EXERCISE DESCRIPTION:
Answer these questions using the documentary description below.
(a) How many years of research does the documentary culminate?
(b) How many Jewish people from France died in the Holocaust, according to the text?
(c) What four roles does Esther Topaz take on as she shapes her life?

EXERCISE PASSAGE:
-=-=-
The Film’s Significance
This documentary is the culmination of over twenty years of research, documenting the life of sculptor Esther Topaz, as she comes to term with the traumatic experiences which shaped both her life and her art.
For more information about Esther and the Documentary, click “PDF PRESENTATION”.
The themes of this film will be of great interest to students of the Holocaust, fascism, especially Vichy-era France and its dark collaboration with the Nazi regime and the destruction of the Jews. Her story will be of interest to anyone moved by a story of hope in a time of darkness.
Parallels with the Present
The current world situation increases the relevance of Esther’s story. If there were ever a proper moment to make public the story of Esther Topaz’s life, it is now: the deployment of the military to our cities, special police forces, the creation of detention camps in our country, the threats to individual expression, the “othering” of certain groups of people. Esther’s story is a poignant template of the struggle to regain one’s humanity in a world which had been determined to extinguish it.
With filmed interviews with Susan Zuccotti, Michael Marrus, Robert O. Paxton, and Claude Laharie, the most noted scholars of Vichy complicity with the Nazis, the film tells the often- underplayed story of the Vichy government’s betrayal of the Jews in France. Twenty-five percent of the Jewish population of France died in the Holocaust — 76,000 people. Nearly one-third of the Jews in France sent to their deaths were from unoccupied France—the southern zone, controlled by the Vichy government. By the summer of 1942, Gurs had been completely integrated into the transport system to the Nazi death camps. Thus, the story of France and the Holocaust is the historical underpinning of our film.
This historical backdrop serves as a context to Esther’s growing awareness of the significance of her birth and first years in a notorious concentration camp.
An Examination of Generational Trauma
We follow Esther’s odyssey of self-discovery as she learns, through her life and art, to deal with the generational trauma caused by both her parents’ experiences and her own during the Holocaust. Esther also discusses the post-war dangers experienced by her and her family in the early days of the state of Israel — the bombings, her father’s service in the Israeli army, and their reunion with the few remaining family members who had survived the Holocaust.
A story of survival and the enduring capacity for hope
We follow Esther Topaz’s life, sculpted from complex, unique experiences and circumstances. From the shadows of war, this powerful film traces her extraordinary journey — from a world in which her family had been nearly extinguished and her history all but erased.
As she shapes her life from the ashes, Esther becomes a mother, a teacher, a mentor and an internationally renowned sculptor — creating a life of beauty and meaning through the permanence of her art.
-=-=-
PROVIDED INFORMATION:

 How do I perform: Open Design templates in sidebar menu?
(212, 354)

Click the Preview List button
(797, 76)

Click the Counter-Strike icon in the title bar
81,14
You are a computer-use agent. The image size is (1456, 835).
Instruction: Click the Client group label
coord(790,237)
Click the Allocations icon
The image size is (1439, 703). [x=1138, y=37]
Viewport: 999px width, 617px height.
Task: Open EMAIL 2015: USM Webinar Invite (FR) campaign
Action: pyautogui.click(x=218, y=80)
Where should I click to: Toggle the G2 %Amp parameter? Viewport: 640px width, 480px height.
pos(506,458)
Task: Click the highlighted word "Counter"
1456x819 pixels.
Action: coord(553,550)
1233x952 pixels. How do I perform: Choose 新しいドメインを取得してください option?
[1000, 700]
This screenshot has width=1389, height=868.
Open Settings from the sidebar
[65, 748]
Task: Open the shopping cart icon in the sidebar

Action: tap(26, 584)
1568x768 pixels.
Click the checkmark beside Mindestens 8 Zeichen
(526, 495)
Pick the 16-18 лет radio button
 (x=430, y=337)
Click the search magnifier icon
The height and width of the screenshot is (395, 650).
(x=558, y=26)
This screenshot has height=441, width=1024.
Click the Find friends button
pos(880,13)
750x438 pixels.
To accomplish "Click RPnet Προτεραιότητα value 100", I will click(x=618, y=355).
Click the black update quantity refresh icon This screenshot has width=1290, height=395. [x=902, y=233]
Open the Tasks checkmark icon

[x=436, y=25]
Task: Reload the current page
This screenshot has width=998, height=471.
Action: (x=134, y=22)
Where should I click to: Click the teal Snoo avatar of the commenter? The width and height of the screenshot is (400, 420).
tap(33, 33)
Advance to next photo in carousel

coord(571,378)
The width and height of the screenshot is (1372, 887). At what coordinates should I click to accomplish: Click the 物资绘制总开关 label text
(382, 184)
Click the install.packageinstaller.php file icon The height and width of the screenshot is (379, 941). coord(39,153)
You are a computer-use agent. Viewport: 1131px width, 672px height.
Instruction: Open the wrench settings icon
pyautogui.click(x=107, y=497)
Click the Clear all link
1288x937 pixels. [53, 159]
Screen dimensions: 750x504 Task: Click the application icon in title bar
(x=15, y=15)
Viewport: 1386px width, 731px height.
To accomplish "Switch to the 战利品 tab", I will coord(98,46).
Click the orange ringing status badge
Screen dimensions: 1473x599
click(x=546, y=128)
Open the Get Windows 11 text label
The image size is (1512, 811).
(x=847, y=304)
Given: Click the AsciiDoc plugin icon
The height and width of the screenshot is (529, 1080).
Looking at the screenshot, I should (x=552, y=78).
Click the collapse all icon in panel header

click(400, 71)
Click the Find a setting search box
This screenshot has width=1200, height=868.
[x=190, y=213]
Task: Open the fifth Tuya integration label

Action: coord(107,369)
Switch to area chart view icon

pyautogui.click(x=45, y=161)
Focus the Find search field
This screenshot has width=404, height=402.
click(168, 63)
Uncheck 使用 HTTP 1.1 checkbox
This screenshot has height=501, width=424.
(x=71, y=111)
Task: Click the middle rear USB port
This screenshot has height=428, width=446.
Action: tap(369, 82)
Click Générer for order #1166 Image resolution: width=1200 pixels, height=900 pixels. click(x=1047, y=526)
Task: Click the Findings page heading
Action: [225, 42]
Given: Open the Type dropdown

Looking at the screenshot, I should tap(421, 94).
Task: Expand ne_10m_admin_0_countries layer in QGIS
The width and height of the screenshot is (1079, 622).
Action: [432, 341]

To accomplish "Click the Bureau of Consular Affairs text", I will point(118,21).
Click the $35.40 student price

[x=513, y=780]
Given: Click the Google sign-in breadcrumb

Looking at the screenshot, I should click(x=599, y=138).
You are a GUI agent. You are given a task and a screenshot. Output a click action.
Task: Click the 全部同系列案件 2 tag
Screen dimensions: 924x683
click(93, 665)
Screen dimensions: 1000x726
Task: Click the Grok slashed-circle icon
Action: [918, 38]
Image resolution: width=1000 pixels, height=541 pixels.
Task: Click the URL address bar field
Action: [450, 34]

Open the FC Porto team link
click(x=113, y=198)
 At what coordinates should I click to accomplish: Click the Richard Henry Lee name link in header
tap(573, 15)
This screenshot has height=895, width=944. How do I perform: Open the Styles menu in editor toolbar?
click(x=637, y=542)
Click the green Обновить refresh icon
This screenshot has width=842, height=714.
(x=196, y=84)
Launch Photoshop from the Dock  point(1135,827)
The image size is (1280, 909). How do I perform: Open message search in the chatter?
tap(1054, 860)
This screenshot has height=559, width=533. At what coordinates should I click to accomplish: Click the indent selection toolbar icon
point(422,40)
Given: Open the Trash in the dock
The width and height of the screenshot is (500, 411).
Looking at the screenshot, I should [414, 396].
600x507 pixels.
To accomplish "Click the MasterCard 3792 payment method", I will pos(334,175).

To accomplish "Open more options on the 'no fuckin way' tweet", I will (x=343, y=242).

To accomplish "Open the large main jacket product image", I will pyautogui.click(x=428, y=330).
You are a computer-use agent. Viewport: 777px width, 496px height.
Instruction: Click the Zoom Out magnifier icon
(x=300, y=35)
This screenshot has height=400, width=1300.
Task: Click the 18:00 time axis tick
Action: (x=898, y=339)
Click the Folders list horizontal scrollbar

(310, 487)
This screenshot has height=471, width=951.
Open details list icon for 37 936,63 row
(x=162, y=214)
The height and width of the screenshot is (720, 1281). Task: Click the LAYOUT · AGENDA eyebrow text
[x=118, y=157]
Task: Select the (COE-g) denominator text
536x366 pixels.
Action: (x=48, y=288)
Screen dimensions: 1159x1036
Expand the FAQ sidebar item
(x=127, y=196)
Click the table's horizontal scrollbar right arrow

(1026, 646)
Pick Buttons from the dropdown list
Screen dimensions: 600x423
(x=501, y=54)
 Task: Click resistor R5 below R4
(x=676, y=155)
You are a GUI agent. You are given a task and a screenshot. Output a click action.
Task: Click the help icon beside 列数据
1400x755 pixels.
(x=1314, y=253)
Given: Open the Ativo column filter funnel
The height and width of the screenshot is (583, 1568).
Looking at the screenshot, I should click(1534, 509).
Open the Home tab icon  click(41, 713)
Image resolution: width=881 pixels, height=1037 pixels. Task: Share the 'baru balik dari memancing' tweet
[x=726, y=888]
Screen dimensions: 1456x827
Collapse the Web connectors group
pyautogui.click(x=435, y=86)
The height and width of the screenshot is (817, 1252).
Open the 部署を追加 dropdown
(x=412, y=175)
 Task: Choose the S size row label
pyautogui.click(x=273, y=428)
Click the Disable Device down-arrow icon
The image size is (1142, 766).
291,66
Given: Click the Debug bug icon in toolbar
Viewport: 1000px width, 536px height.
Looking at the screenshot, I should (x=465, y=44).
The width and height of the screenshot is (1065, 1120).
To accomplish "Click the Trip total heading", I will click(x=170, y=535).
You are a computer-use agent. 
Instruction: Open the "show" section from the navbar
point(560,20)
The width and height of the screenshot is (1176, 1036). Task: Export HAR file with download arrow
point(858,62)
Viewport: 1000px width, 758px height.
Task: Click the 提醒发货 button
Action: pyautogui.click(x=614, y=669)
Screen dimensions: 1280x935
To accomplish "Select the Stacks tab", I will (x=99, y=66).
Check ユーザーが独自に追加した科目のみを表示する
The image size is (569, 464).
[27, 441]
-=-=-
ANSWER FOR THIS EXERCISE:
(a) Over twenty years.
(b) 76,000 people, or twenty-five percent of the Jewish population of France.
(c) Mother, teacher, mentor, and internationally renowned sculptor.